In Western Christian tradition, Nov. 2 is designated All Souls Day. Coming the day after the Feast of All Saints, it’s an occasion to pray for the dead and commend them to God’s merciful love.
On this occasion Unbound reflects in a special way on members of our community who have gone from us during the past year, and we want to recognize three in particular. These men, each in his own way, helped form Unbound into what we are today. Their love and dedication — not only to us but to the values that guided their lives — gently made our world better.
Joe Grilliot, steward of creation
Joe Grilliot died on Jan. 27 at the age of 83. A quiet man of deep spirituality and conviction, Joe had grown up on a farm in western Kansas and never lost his closeness to the earth. As a young man he had served as a missionary priest in Chile, eventually leaving the priesthood to marry and raise a family.
Settling in the Kansas City area, Joe became friends with Unbound’s co-founder Bob Hentzen and began a relationship with the organization that would last the rest of his life. Serving as both a staff member and, later, a volunteer, Joe inspired the Unbound community with his dedication to simple living and stewardship of the environment.
Joe is in no small part responsible for Unbound’s ongoing commitment to recycling and responsible repurposing of materials in our Kansas City offices. It is a commitment that reflects the values of those with whom we work in the developing world.
Joe Bergkamp, Unbound pioneer
Joe Bergkamp died in Puerto Rico on July 3. He was 88. Joe was born in southeastern Kansas and had been a priest for the Diocese of Wichita, serving for many years as a missionary in Venezuela. It was there he developed his deep love for the poor.
Joe left the priesthood, married, and returned to Kansas where he and his wife, Carmen Nery, became friends with Bob Hentzen and Jerry Tolle, another of Unbound’s founders. When Joe and Nery later moved to Puerto Rico, they took on the task of developing an Unbound sponsor base on the island.
Over the years more than 14,000 people in Puerto Rico have joined Unbound’s community of sponsors, thanks mainly to the efforts of Joe and Nery, who shared the message of Unbound at churches throughout the territory. Nery preceded her husband in death several years ago, and Joe continued to serve as a gentle goodwill ambassador for Unbound during his final years.

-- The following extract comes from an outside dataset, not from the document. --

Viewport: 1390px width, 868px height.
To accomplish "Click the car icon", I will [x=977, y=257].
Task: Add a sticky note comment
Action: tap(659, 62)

Jerry Menard, joyful giver
Jerry Menard passed away on Sep. 8 at the age of 85. A veteran of the U.S. Navy, Jerry had spent his career with a successful construction firm in Illinois, where he continued to live in retirement.
He became a member of the Unbound community fairly late in life while searching for a worthwhile cause to become involved in after his wife passed away. Once Jerry discovered Unbound, he jumped in with enthusiasm, eventually sponsoring more than 30 children and youth.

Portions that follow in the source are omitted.